I think that I would also let her know that yoiu know how much she must be hurting inside, but acting out is not the right way to handle the pain. Let her know it's ok to cry, and to talk and to be mad and once in a while it's ok to yell. Suggest to her to write about how she's feeling or to draw about. It's a good way to get those feelings out. If you can tell shes upset about it and she's trying to talk to you and she's about to just break down and cry, just hug her close and tell her that its ok to cry and let her know that one day her heart will heal.

If she starts to worry about you leaving her then just tell her that you are not her father.

My SD has a hard time talking about her feelings so I picked up a book that is published by American Girl and it's geared to girls about the ages of 7 to 12 and it's about your feelings. All the different types of things you cna feel and why you may be feeling that way and how to cope. It's a good book. So maybe you can get that for her (I found it at Target) and when she's having one of those days or moments then go thur the book w her and just help her out.

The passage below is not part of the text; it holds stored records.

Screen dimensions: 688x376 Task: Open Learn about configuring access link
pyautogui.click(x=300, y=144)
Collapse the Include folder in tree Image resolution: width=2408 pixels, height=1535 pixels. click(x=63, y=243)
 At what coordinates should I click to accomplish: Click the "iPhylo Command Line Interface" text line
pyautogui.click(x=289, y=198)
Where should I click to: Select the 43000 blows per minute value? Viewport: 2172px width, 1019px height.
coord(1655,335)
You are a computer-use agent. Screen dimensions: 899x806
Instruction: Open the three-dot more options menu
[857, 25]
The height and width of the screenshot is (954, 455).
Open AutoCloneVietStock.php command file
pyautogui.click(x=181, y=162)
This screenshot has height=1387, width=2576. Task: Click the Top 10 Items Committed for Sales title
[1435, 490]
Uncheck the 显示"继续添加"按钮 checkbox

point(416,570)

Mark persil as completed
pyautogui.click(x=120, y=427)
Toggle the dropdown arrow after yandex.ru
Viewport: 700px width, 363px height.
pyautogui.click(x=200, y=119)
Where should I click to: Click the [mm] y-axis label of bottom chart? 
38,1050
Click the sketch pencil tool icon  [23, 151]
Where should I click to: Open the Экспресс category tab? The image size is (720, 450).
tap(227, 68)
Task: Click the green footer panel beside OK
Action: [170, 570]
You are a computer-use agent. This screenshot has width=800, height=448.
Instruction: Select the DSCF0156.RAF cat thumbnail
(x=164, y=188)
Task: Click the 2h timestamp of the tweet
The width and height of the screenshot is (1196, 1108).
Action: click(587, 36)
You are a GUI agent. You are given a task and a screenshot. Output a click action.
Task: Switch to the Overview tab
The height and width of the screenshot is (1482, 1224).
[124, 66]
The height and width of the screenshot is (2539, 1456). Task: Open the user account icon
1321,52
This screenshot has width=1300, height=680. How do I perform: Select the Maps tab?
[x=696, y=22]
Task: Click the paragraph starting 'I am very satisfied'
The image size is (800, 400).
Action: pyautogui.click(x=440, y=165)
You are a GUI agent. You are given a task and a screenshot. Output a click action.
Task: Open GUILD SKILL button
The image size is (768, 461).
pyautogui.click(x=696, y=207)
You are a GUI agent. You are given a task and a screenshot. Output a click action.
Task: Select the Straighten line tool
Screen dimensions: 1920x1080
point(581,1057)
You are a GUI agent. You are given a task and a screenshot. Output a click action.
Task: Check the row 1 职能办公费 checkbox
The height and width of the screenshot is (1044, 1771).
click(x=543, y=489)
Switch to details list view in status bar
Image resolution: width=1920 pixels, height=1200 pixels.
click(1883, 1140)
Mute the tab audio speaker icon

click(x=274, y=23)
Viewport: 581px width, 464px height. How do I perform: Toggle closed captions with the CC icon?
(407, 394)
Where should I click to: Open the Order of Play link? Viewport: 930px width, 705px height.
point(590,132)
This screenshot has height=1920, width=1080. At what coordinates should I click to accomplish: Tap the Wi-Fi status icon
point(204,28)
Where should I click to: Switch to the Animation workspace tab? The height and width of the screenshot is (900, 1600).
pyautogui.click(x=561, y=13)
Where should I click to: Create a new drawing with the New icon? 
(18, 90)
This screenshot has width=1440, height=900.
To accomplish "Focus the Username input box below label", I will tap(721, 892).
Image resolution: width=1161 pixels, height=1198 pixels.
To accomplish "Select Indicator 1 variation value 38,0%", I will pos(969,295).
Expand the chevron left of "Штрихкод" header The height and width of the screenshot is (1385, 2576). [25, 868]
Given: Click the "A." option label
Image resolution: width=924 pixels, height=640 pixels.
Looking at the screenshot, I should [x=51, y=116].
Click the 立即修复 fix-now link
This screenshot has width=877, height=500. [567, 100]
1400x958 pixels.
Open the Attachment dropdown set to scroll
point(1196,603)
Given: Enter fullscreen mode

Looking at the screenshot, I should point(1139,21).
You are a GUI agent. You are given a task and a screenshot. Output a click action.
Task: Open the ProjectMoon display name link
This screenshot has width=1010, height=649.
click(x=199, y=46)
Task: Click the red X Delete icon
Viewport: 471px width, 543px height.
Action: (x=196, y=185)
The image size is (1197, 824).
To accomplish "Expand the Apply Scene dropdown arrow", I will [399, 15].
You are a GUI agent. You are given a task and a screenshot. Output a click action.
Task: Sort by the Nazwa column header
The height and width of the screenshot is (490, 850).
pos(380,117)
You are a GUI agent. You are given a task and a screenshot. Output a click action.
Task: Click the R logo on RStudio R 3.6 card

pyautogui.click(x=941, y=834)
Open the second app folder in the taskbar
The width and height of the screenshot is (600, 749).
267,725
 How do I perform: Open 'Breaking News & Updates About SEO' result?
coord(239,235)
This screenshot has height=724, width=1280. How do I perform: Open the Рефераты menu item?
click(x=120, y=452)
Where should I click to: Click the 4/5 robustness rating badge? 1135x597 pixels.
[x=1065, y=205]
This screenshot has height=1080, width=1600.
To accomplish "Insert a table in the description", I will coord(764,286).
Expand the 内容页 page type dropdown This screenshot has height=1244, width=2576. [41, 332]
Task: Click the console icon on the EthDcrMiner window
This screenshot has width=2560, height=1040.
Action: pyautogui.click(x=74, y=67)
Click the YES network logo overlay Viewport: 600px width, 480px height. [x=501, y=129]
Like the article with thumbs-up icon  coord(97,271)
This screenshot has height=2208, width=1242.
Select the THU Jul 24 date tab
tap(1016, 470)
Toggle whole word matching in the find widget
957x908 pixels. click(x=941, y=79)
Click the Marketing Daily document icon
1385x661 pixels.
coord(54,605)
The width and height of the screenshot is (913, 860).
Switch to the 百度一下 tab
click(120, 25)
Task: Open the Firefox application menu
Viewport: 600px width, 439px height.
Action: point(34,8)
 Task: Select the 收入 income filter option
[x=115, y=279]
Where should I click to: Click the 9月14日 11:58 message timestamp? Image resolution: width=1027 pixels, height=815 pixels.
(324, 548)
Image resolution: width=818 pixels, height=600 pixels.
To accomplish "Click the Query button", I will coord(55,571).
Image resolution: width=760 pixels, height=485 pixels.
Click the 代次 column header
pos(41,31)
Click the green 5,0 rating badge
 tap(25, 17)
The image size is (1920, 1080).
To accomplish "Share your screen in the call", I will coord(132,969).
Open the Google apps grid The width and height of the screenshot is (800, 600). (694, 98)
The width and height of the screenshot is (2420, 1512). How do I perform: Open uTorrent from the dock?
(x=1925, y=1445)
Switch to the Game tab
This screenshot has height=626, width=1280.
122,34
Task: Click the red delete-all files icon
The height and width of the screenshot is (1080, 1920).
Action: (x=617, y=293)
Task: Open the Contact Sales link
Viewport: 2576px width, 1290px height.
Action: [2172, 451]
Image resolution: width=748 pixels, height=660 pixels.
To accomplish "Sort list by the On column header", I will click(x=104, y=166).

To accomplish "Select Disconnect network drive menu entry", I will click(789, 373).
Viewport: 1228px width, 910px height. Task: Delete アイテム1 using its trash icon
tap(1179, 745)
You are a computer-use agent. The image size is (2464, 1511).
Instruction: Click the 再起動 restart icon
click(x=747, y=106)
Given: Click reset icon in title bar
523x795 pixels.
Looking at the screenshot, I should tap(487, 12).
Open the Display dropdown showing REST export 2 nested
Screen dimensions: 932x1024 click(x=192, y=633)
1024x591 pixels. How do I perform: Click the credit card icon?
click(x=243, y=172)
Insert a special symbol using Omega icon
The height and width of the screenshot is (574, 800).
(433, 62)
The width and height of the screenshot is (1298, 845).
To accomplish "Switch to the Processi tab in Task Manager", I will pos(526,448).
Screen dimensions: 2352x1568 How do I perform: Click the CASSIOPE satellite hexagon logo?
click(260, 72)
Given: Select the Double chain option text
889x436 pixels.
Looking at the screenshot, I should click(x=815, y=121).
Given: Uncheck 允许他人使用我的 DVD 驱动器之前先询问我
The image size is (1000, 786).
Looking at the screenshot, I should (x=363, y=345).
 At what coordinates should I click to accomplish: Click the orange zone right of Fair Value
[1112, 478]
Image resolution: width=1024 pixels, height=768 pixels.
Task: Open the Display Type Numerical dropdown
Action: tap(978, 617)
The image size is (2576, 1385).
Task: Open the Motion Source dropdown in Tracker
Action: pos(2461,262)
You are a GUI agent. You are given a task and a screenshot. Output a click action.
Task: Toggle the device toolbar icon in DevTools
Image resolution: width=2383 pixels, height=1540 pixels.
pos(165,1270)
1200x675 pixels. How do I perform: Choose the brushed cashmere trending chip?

And I do agree w that last poster about giving her lots and lots of hugs and letting her know that you love her. I sometimes ask my kids if they know why I love them. If they give me an answer like "because I share my toys" I tell them that that is something that I love ABOUT them but NOT WHY I lvoe them. Then they ask me why and I answer "I love you because you are YOU."

Good luck and don't forget all that love and hugs that she needs.